Colorado's 232 craft brewers employed 5,014 people and drove an economic engine worth $826 million last year, according to a study released Tuesday by the Colorado Brewers Guild. That's up from 179 breweries, 4,493 jobs and $704 million the year before.
In fact, the industry is growing so fast that the study is already out of date. But that's okay with guild director John Carlson -- because the numbers, compiled by the University of Colorado Leeds School of Business, provide a snapshot into why beer matters.
"It's important for the state and...for the country, because we make something," he said during a Tuesday conference at Falling Rock Taphouse. People are moving to Colorado and bring their business here because of craft beer, he added; tourists are visiting and returning because of it; neighborhoods are being revitalized.
"We are pioneers," he said. "The rest of the country wants to be like us."

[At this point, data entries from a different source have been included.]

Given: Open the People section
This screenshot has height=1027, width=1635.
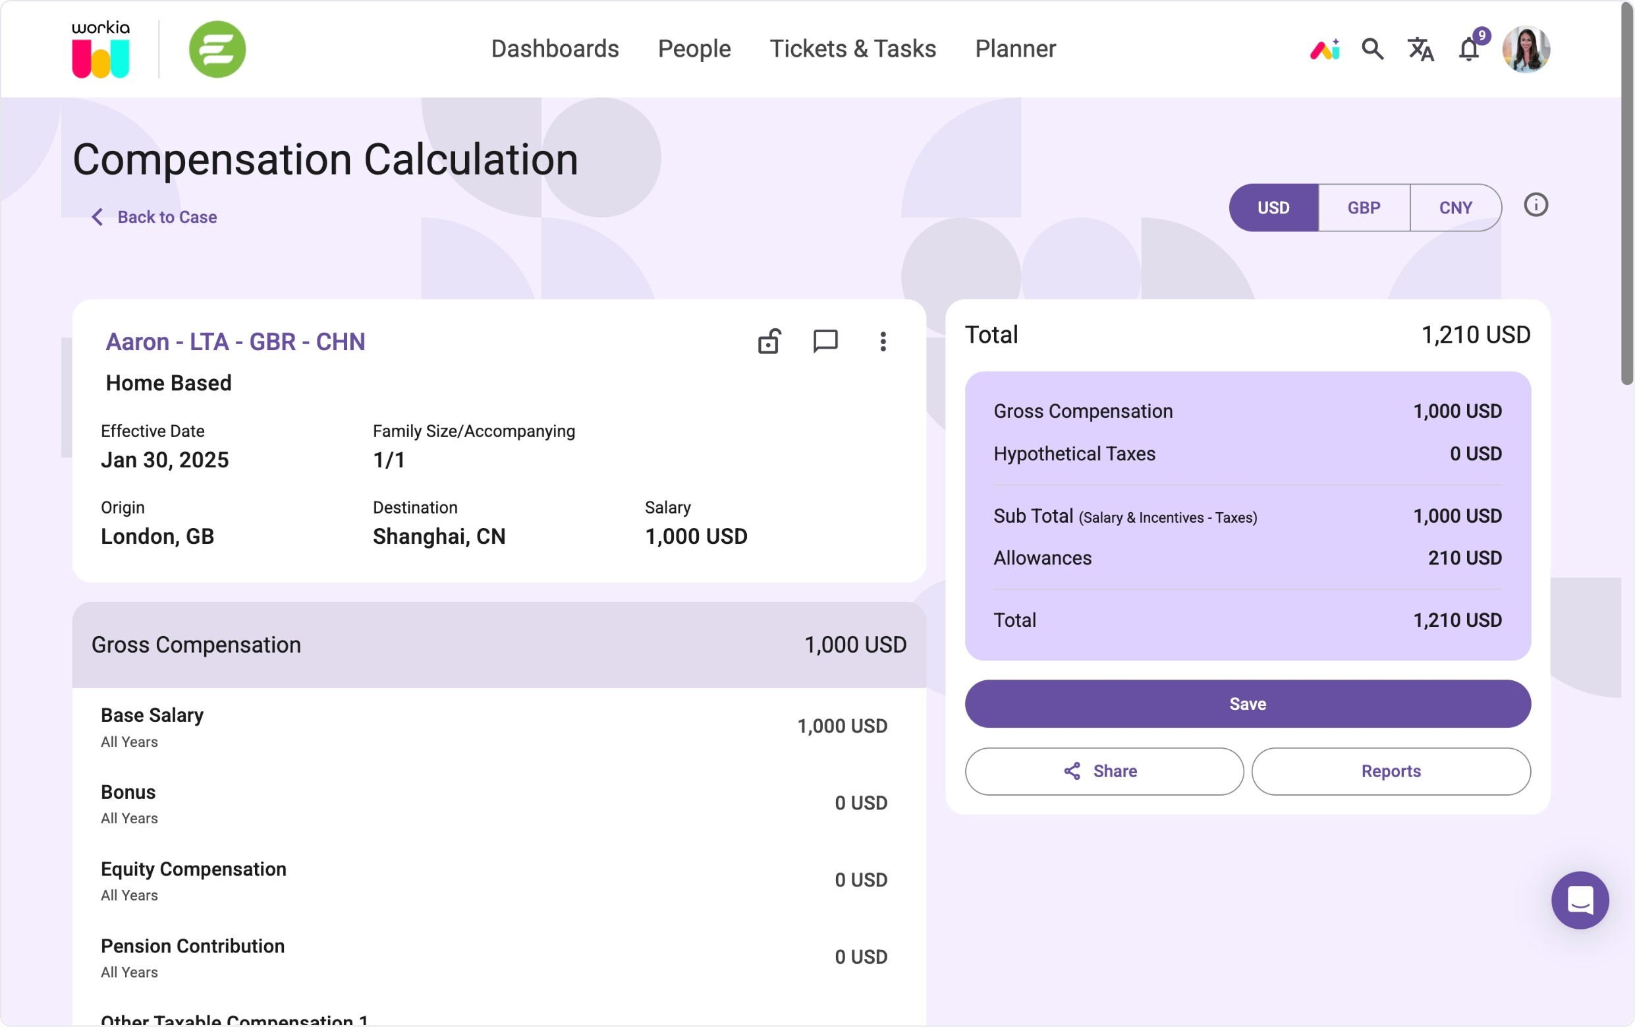Looking at the screenshot, I should 694,48.
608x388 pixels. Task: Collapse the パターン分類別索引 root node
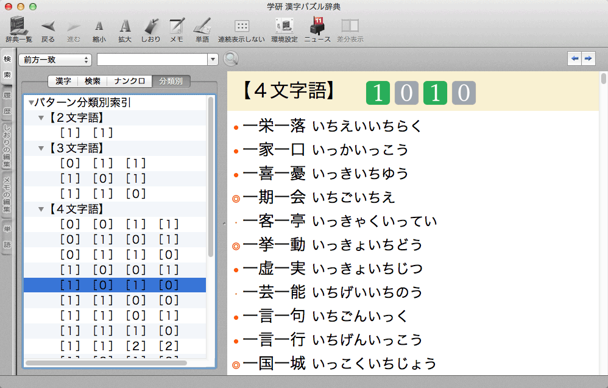tap(31, 103)
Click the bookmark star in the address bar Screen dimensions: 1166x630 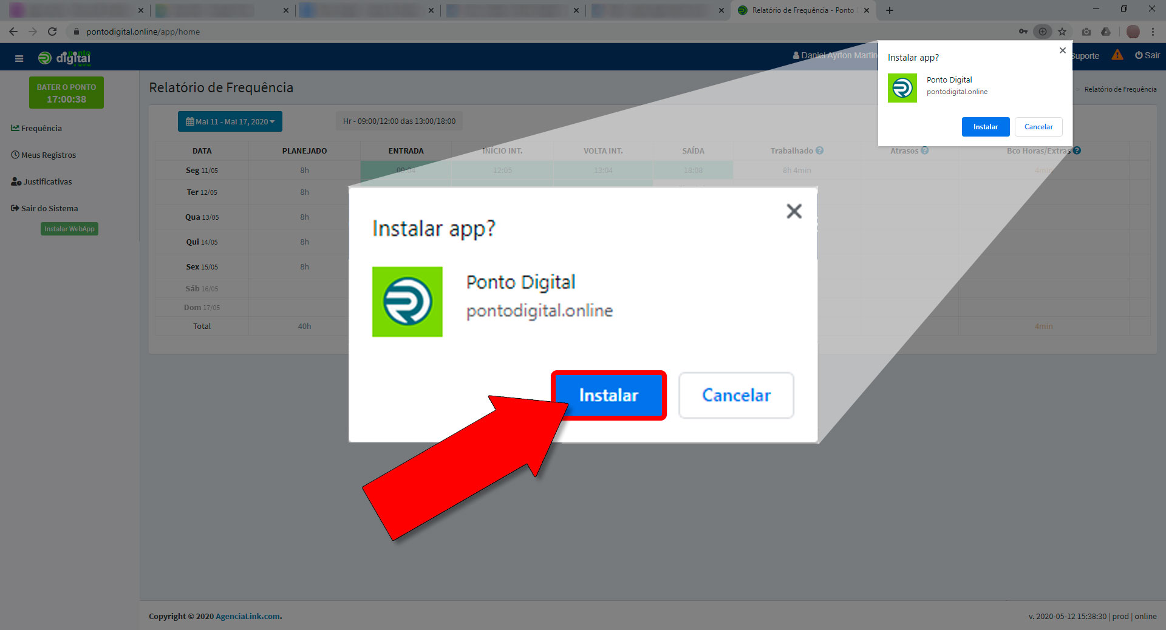(1063, 32)
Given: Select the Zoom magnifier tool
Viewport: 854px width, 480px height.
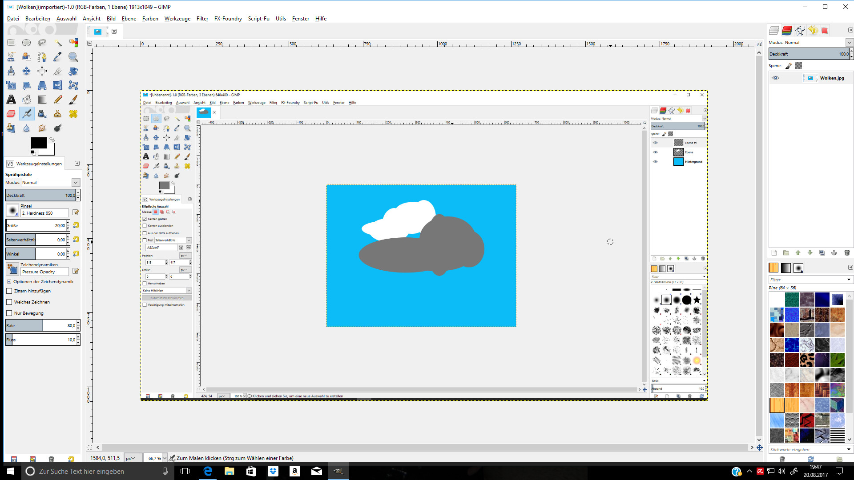Looking at the screenshot, I should 73,57.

The depth and breadth of the industry was evident at yesterday's study-release event, which was attended by a couple of dozen people involved in the industry, including representatives of the oldest craft brewer in the state, Boulder Beer, as well as one of the fifty or so breweries in planning for 2014 and 2015, Colorado Sky Brewery.

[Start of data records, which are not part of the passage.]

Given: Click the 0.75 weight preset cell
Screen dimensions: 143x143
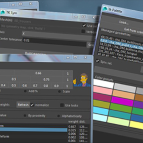Looking at the screenshot, I should pyautogui.click(x=46, y=79).
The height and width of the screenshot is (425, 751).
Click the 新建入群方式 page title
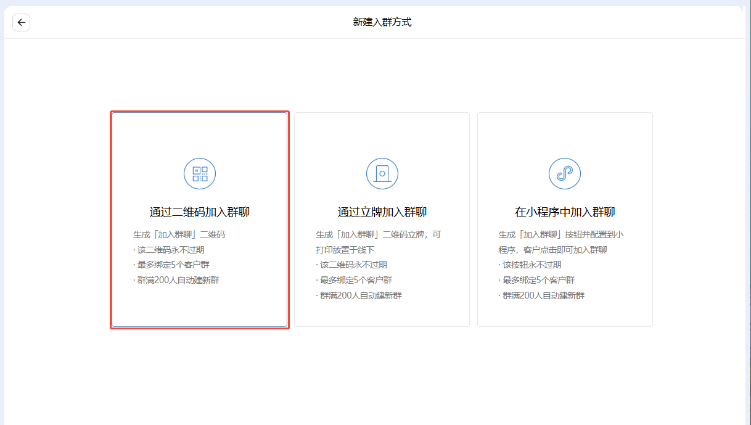tap(382, 22)
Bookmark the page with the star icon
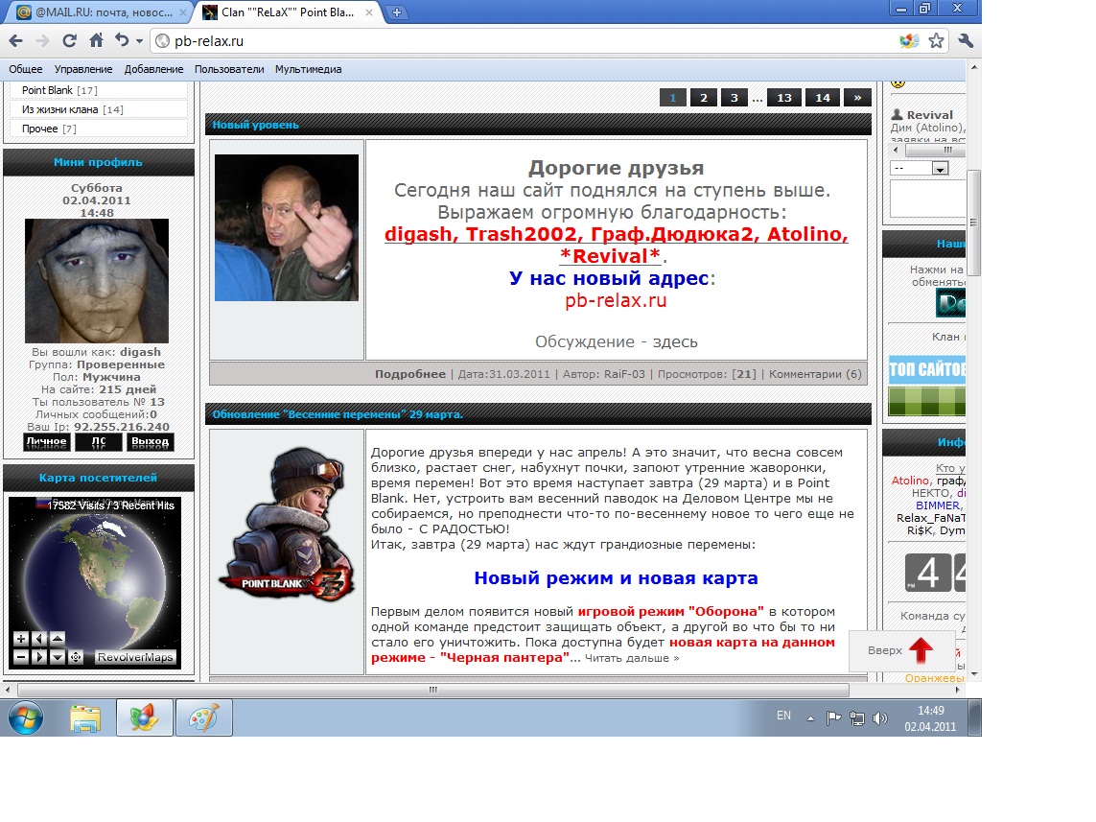1096x822 pixels. click(x=937, y=41)
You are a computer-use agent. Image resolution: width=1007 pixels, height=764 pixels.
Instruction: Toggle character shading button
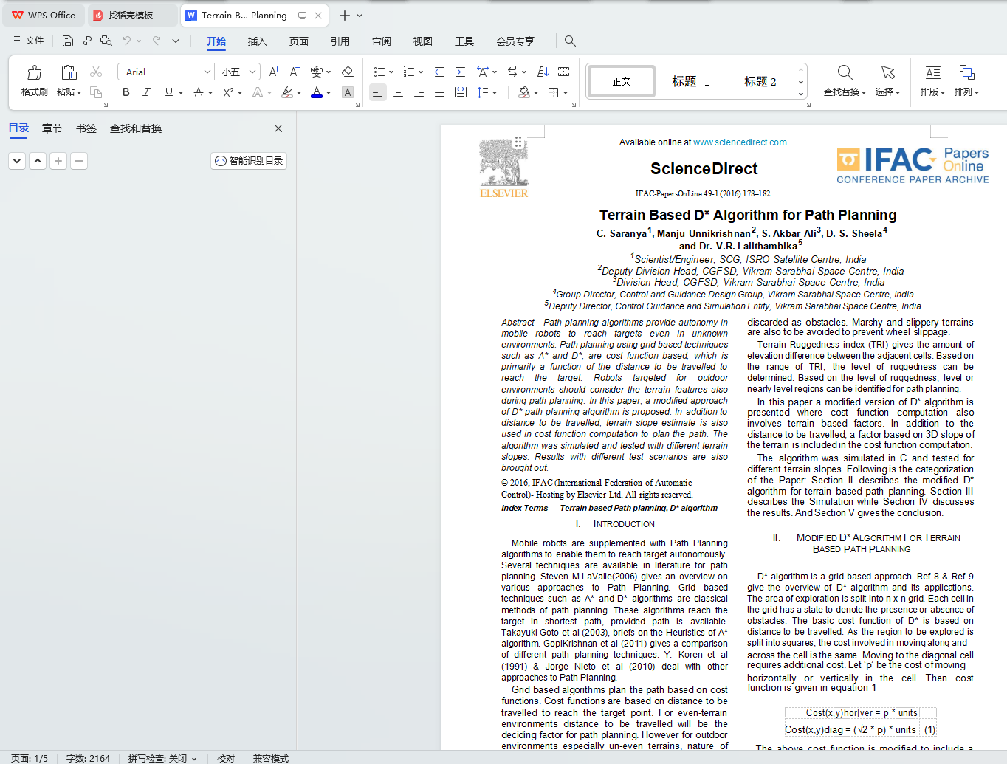[x=347, y=92]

This was the second time that the guild has released statewide economic numbers on craft brewing, and Carlson says the organization plans to do so every two years.
Other stats that were part of the study (which was based on numbers from last fall -- numbers that have already expanded) include:
*More than 50 percent of existing Colorado breweries expect to grow by more than 20 percent in 2014.
*About 93 percent of Colorado's brewers gave money to charity last year, while 91 percent participated in fundraising events. Altogether, they gave more than $1.4 million.
*The economic impact of Colorado breweries was $446 million two years ago, meaning it has nearly doubled since then.
*Only about a quarter of the breweries that responded to the survey distribute outside of Colorado.
*The study doesn't account for the jobs and economic impact that has been created by companies that supply breweries or help them distribute and sell their beer.
*A majority of the state's craft breweries formed within the past decade.